Sector by sector, job by job. This could be the way of the future.

And for those on social assistance who seem most distressed at having been thrown a three per cent bone while the throwers gave themselves 25 per cent, hang on. This system will work for you too. Just get together, vote yourself whatever it is you need, send a note to the government and voila! Problem solved. The only shame is that this idea didn’t occur to me sooner. It would have spared us all so much heartache.

In fact, I believe I will take the initiative and vote myself a bonus for dreaming up such a wildly promising plan.

In Mouse News

By Jim Hagarty
2014
This morning’s headline: Yogurt-eating mice found to have larger testicles. A few questions: Who left the yogurt out and then who first noticed a mouse run by and commented, “Look at the set on that guy. Holy mackerel!” To liven up the story, these are elderly mice. So these old guys are chowing down on yogurt and literally, growing a pair. Which begs one more query: When you see a mouse, can you tell its age immediately? Does an old one have grey hair, bald patches and a belly? Does it have trouble hearing the cat sneak up on it? This is all too much for me except for the uncomfortable feeling that my taxes are paying somebody to figure all this out. Oh well, back to my yogurt.

Down With February

By Jim Hagarty
1992

Don’t look now, but you may just be suffering from the February blahs.

This would explain why the dog runs behind the furnace and stays there when he hears you coming home from work and why your spouse asked you at supper last night if you know anything about separation agreements.

The remedies for this annual condition are many and varied but of course, nothing works so well in getting rid of the February blahs as getting rid of February.

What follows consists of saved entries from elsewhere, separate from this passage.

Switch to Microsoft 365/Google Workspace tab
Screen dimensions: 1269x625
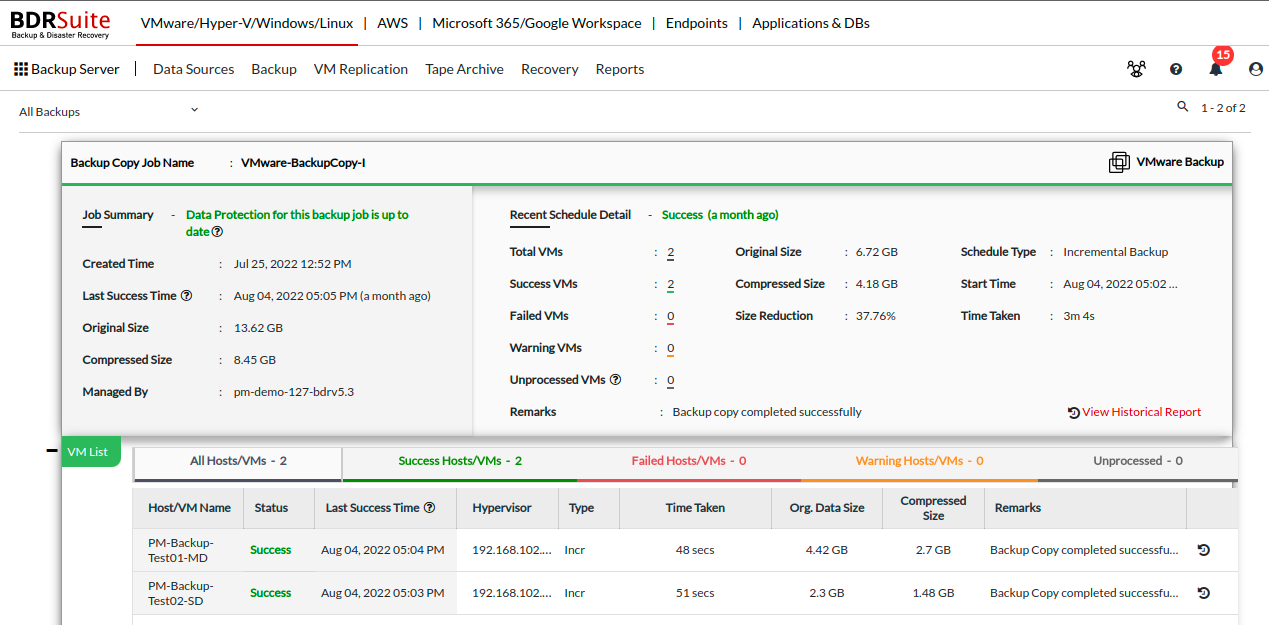pos(537,23)
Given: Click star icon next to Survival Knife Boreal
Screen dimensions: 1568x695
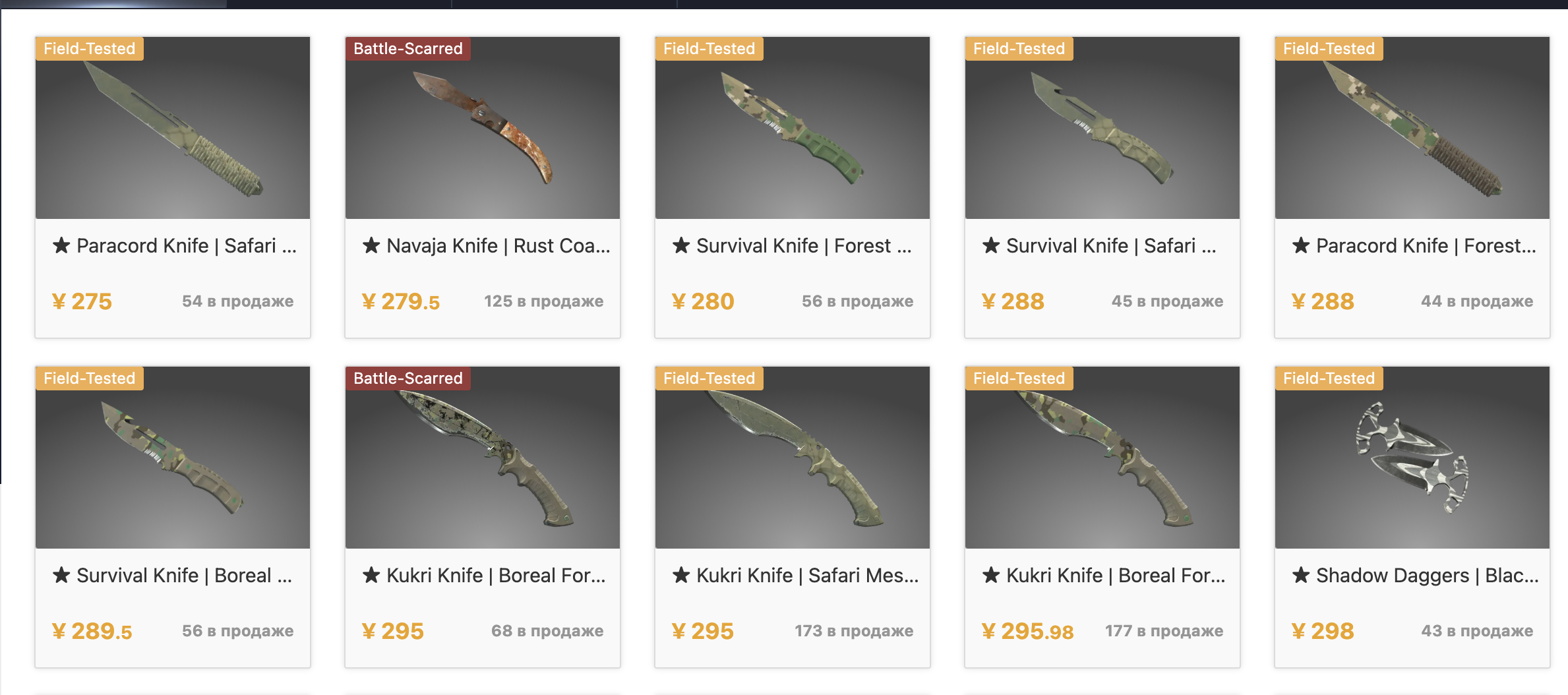Looking at the screenshot, I should 61,575.
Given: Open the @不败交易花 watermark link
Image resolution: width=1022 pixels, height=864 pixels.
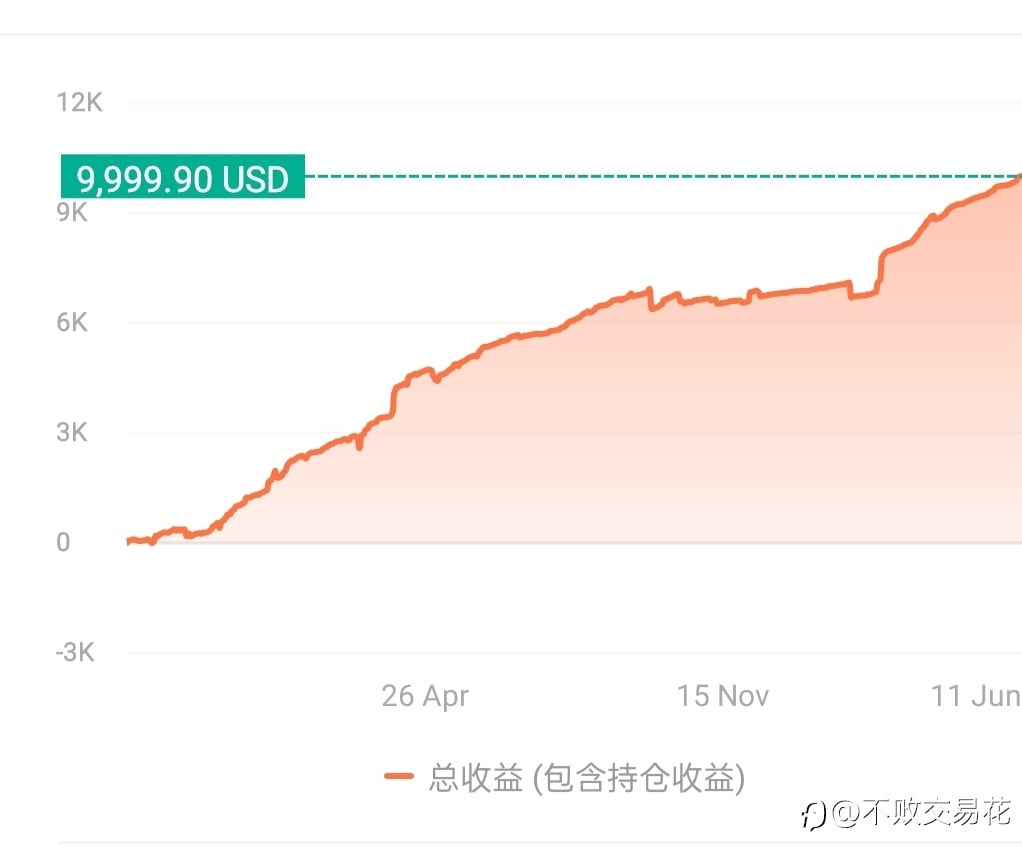Looking at the screenshot, I should (x=922, y=812).
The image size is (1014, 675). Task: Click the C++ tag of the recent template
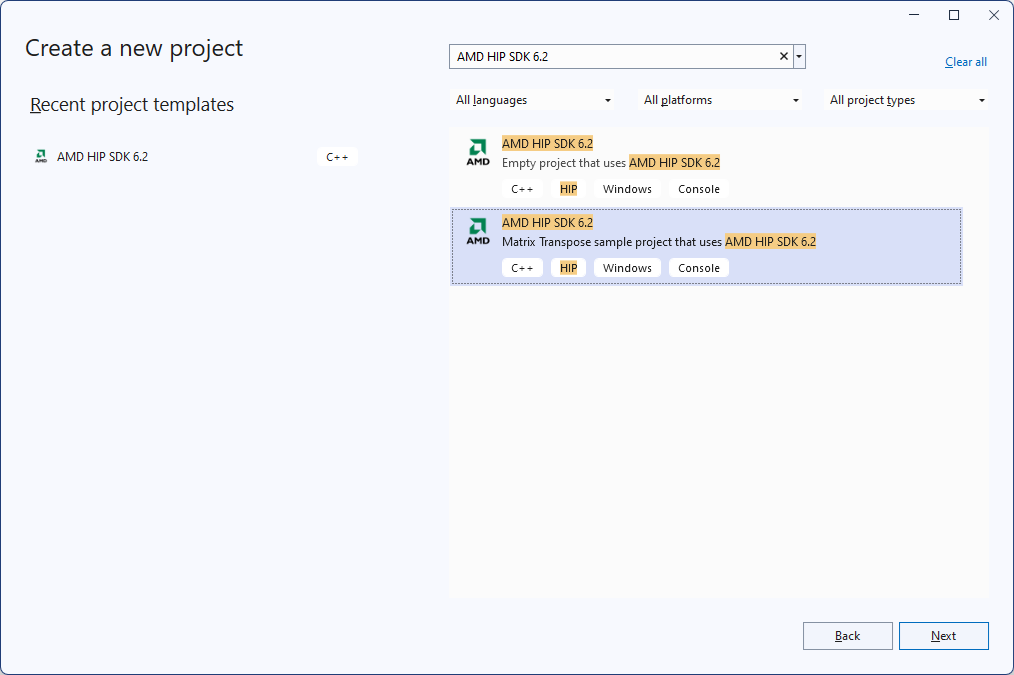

This will happen tomorrow at midnight so try to hang on until then, fellow sufferers.

Many people, of course, never get the mid-winter blahs. These are the ones with the perfect attitudes to life, the ones who are always thinking only of others, the ones who see the good in everything. You know – the saints. The first step in getting rid of the blahs is to stay away from the people who never get them. Also, stay away from the people who do get them. What I’m trying to say is, you’re going to have to work this out on your own.

But, the first step in getting rid of the blahs is recognizing that you do, in fact, have them. It isn’t easy, sometimes. But here are several ways of knowing if February has had you by the throat for the past 28 days and has been choking the happiness out of you.

If you answer “yes” to three or more of the following 10 statements, you have been Februaried. Apply remedial measures immediately.

  1. Every time I see a politician’s worried face on TV, I want to start crying.
    Yes. No.

  2. I don’t bother looking up from my magazine when The Making of the Sports Illustrated Swimsuit Edition comes on the TV.
    Yes. No.

  3. I buy some clothes hangers at the department store and I don’t even bother complaining about the tax to the cashier.
    Yes. No.

  4. I don’t bother with a second piece of lemon meringue pie because it would mean I’d have to get off my chair and go all they way over there to get it.
    Yes. No.

  5. Fellow workers ask me on Monday morning what I did on the weekend and I can’t even remember.
    Yes. No.

  6. I watch awards programs on TV and find the acceptance speeches interesting.
    Yes. No.

  7. Someone yells, “Look, Sinead O’Connor’s growing hair” and I don’t even bother glancing over at the TV to see what she looks like.
    Yes. No.

  8. I can’t wait for the sun to go down so I can go to bed.
    Yes. No.

  9. I read articles on life in Russia and find myself secretly thinking how great it would be to live there.
    Yes. No.

  10. Someone says, “It’ll be another month before Ice Cream King opens again” and I burst into tears.
    Yes. No.

Scoring: If you marked “yes” less than three times – redeem this form for a shiny new halo; between three and seven – stay away from me; more than seven – you’ll get used to the hospital food after awhile.